Overview

CRATER seeks to increase our understanding of the interaction between persistent gas emission and tropical ecosystems, using the S2 Black Swift uncrewed aircraft system (UAS) to measure trace gas concentrations around Rincón de la Vieja Volcano, Costa Rica.

What is CRATER?

CRATER, which stands for Costa Rica Airborne research on foresT Ecosystem Response to volcanic gas emissions, aims to characterize and track the location, distribution, and fate of these gases.​

These low-altitude airborne observations, when combined with existing ground-based datasets available from collaborators on site, will provide a more complete picture of how persistent volcanic emissions influence surrounding ecosystems.

CRATER’s Science Objectives

The Costa Rica Airborne research on foresT Ecosystem Response to volcanic emissions (CRATER) mission seeks to advance our understanding of the interactions between persistent volcanic gas emission and tropical ecosystems. NASA Ames Research Center’s Flight Operations and Earth Science Division collaborate with Black Swift Technologies LLC to deploy an Ames fixed-wing electric S2 uncrewed aircraft system (UAS) at Rincón de la Vieja Volcano, Costa Rica with support from University of Costa Rica collaborators. The S2 will collect high-resolution infrared and visual imagery, and trace gas concentration data (CO2, H2O, H2S, SO2, and SO2 plume cross-sections via mini-DOAS) along the volcano’s south-southeastern flank.

This mission will enable spot quantification of “diffuse” volcanic CO2 flux as this “cold” volcanic gas continuously seeps into and through tropical forests from below. It will also improve our understanding of how these diffuse emissions and those from the crater vent are transported and dispersed along the flanks of Rincón de la Vieja, and how surrounding and overlaying vegetation responds to such elevated CO2. We aim to characterize plume structure and distribution, and to identify volcanic CO2 transport pathways. These near surface (<120 m) airborne observations, when combined with existing ground-based datasets available from our collaborators on site, will provide a more complete picture of how persistent volcanic gas emissions influence surrounding ecosystems. The region’s unique exposure to elevated CO2 offers a natural laboratory to explore how tropical vegetation responds to long-term gas inputs, insight that may illuminate broader ecological consequences of rising atmospheric CO2 levels and reveal early indicators of volcanic unrest.

Together, these areas of research will answer:

• How does persistent volcanic CO2 affect surrounding vegetation, and can remote sensing detect these changes?
• How do volcanic CO2 emissions from the crater compare in magnitude and spatial distribution to persistent, variable emissions from surface vents?
• How do continuously released gases disperse, including elusive downslope flow of CO2, influence local variability in ecosystem response and volcanic emission changes
• How effective are UAS-based methods for detecting and quantifying gas fluxes in rugged volcanic environments compared to ground-based or satellite methods?
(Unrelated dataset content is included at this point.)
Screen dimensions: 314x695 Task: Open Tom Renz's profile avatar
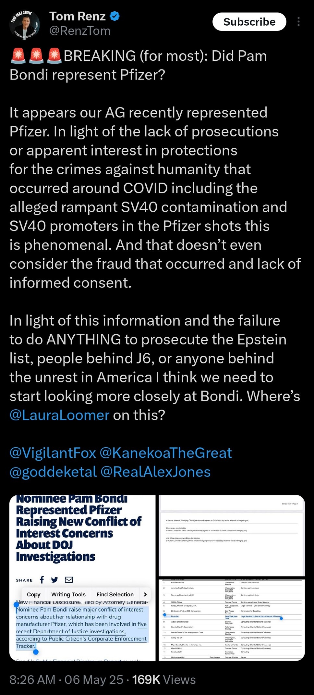[25, 25]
What lessons from this campaign can inform safe, efficient, and robust operation protocols of future UAS deployments in challenging terrain?
  

What can volcano emissions teach us about tropical ecosystems?

Volcanoes are effective natural laboratories. Persistent volcanic gas emissions offer a unique opportunity to study how tropical ecosystems respond to elevated levels of carbon dioxide (CO2), providing insight into how rising atmospheric CO2 may impact forest health, growth, and resilience on a changing planet.